Directions for this task » All lines from the opening of the entries below through the line containing "Click the secret" must be output exactly as they appear, with no other lines.

%%

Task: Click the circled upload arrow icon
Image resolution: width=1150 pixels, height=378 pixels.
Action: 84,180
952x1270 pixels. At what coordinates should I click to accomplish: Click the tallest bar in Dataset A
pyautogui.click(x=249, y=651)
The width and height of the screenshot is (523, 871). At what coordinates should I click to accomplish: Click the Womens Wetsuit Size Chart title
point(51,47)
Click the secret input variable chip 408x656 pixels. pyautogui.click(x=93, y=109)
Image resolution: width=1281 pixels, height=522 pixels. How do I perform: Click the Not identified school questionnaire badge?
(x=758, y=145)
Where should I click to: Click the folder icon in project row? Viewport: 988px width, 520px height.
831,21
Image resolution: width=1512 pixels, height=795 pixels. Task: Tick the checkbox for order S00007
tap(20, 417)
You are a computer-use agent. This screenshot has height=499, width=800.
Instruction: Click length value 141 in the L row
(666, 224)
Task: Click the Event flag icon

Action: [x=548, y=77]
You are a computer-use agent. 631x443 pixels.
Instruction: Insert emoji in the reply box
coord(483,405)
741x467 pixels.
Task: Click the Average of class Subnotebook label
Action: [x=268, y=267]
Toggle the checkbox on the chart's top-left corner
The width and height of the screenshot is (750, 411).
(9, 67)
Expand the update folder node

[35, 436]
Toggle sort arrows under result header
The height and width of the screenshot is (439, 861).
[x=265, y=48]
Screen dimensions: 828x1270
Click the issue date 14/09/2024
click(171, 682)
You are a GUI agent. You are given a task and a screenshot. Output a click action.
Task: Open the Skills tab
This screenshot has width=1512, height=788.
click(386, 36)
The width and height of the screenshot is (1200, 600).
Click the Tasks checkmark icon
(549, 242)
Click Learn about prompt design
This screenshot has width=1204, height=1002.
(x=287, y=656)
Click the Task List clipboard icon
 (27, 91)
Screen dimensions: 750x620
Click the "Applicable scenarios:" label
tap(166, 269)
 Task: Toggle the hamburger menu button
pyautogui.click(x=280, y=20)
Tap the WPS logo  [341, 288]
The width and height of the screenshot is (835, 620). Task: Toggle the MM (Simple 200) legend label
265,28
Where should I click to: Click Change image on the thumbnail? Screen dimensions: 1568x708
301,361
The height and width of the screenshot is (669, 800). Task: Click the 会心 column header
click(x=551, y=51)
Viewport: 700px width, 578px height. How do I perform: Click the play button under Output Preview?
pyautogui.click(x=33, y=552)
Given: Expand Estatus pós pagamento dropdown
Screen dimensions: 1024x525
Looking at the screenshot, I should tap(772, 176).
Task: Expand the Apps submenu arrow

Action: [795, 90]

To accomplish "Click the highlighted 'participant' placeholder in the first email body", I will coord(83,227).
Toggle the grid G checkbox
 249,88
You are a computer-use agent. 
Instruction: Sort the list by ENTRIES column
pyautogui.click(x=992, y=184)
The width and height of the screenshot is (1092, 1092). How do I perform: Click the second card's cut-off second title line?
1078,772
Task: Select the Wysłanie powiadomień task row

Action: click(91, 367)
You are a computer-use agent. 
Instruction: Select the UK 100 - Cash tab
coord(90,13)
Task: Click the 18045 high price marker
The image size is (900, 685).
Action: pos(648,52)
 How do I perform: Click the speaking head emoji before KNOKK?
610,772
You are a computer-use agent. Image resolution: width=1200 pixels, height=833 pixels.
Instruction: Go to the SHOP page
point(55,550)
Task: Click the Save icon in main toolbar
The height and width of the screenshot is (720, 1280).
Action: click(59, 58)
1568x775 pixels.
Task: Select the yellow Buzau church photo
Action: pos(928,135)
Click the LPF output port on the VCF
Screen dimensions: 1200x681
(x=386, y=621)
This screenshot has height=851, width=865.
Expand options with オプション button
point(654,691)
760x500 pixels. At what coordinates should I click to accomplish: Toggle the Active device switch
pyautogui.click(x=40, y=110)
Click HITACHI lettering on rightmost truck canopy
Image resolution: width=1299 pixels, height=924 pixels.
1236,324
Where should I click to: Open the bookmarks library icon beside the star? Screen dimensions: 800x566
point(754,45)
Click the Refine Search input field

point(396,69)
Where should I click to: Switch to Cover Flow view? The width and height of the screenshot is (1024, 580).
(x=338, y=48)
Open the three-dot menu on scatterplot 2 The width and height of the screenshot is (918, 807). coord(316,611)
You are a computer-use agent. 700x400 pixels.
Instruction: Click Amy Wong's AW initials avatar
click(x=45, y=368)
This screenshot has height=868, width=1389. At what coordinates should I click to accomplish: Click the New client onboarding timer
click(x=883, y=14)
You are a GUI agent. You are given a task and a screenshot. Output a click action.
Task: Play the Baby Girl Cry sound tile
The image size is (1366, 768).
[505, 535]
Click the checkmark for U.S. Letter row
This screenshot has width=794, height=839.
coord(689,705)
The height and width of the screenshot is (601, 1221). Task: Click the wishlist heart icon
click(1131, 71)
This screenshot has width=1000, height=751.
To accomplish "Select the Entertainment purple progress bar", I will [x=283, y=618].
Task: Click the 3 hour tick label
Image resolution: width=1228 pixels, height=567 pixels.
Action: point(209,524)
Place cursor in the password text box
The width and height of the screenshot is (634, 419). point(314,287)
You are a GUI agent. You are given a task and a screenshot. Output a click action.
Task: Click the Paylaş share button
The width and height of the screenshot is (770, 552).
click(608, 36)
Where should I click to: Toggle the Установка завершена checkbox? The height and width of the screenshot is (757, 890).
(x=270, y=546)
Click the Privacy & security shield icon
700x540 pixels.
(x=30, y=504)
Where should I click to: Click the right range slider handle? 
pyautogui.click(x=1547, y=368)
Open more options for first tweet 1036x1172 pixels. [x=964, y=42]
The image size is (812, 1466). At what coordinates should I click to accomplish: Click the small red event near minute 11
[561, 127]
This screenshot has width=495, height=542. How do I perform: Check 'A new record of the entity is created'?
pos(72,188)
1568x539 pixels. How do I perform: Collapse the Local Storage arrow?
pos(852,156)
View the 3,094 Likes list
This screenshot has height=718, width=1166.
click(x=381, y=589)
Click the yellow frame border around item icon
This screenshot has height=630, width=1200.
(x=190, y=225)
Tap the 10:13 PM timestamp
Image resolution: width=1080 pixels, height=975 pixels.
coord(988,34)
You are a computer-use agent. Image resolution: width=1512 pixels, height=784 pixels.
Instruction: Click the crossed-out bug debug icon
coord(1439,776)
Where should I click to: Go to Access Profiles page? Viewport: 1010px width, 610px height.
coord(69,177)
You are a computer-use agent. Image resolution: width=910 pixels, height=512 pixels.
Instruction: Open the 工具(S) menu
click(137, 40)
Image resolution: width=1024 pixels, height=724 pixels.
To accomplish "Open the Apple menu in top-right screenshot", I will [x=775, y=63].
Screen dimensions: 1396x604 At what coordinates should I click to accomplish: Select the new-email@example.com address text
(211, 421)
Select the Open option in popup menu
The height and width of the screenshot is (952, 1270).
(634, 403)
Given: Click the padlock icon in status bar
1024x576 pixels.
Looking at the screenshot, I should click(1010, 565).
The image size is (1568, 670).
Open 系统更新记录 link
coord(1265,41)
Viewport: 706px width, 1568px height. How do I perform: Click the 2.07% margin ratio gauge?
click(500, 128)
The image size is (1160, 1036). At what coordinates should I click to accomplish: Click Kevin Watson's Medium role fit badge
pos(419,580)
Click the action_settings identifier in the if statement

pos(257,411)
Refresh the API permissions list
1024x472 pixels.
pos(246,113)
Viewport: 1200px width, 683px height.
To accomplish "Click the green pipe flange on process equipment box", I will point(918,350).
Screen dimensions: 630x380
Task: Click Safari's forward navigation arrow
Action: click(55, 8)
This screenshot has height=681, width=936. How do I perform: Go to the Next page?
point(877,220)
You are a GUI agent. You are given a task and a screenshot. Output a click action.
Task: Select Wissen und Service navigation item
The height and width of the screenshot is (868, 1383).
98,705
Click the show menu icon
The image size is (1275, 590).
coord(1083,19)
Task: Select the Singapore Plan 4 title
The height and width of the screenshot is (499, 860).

%%

Your response »
Task: Click the circled upload arrow icon
Image resolution: width=1150 pixels, height=378 pixels.
Action: 84,180
952x1270 pixels. At what coordinates should I click to accomplish: Click the tallest bar in Dataset A
pyautogui.click(x=249, y=651)
The width and height of the screenshot is (523, 871). At what coordinates should I click to accomplish: Click the Womens Wetsuit Size Chart title
point(51,47)
Click the secret input variable chip 408x656 pixels. pyautogui.click(x=93, y=109)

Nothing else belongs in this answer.